Patrícia  Abreu
Patrícia Abreu 10 de outubro de 2017 às 20:25

A estranha forma de comercializar fundos 

Promover a maior literacia financeira dos portugueses é uma das prioridades das autoridades nacionais. Mas não é apenas em Portugal que os conhecimentos financeiros dos investidores são motivo de preocupação.

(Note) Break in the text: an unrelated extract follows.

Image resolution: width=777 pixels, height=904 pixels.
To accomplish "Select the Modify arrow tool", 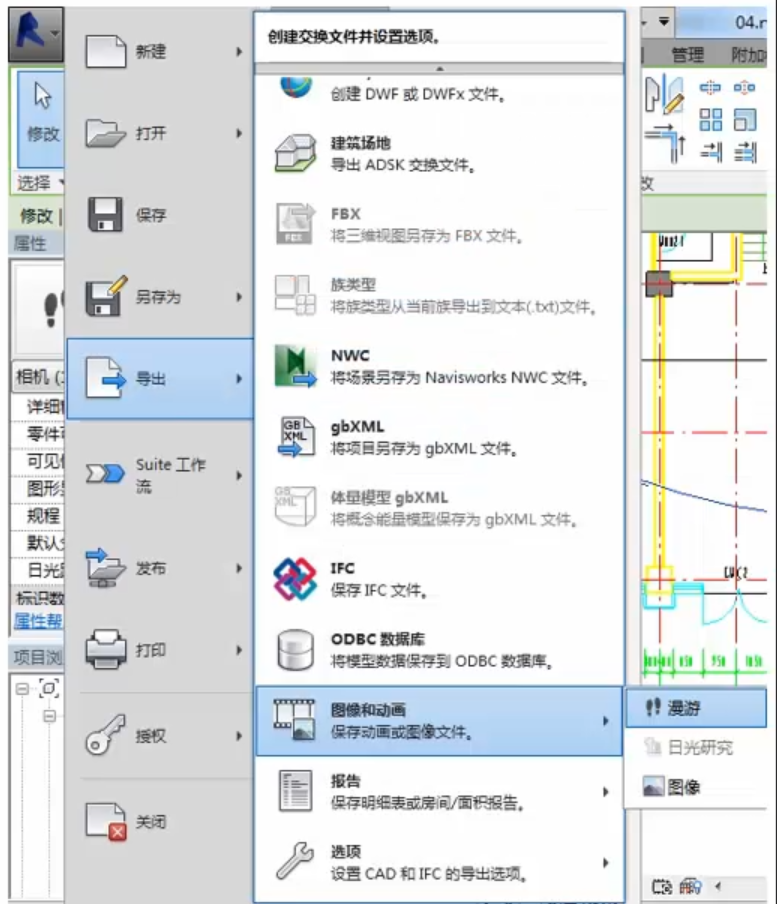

Em Espanha, o nível de literacia é também baixo.  Mas, segundo Francisco García Paramés, o chamado Warren Buffett espanhol, que participou no lançamento da Value School, um dos motivos para o défice de conhecimentos dos investidores espanhóis é a forma como são comercializados fundos no país. "O modelo espanhol de distribuição de produtos financeiros, que depende dos bancos, está na base de muitos dos erros que cometem [os investidores] ao investir", explica Paramés. O gestor e fundador da Cobas AM, citado pelo Cínco Días, defende mesmo que "a banca tem estratégias absurdas para vender fundos". Segundo o especialista, uma das formas de premiar os directores é o volume sob gestão e não a rentabilidade registada pelos produtos. Mesmo que um fundo tenha retornos inferiores ao índice, desde que continue a captar poupança, o desempenho pouca ou nenhuma relevância terá. Uma situação que urge mudar. Mas, para isso, é preciso ter investidores mais bem preparados.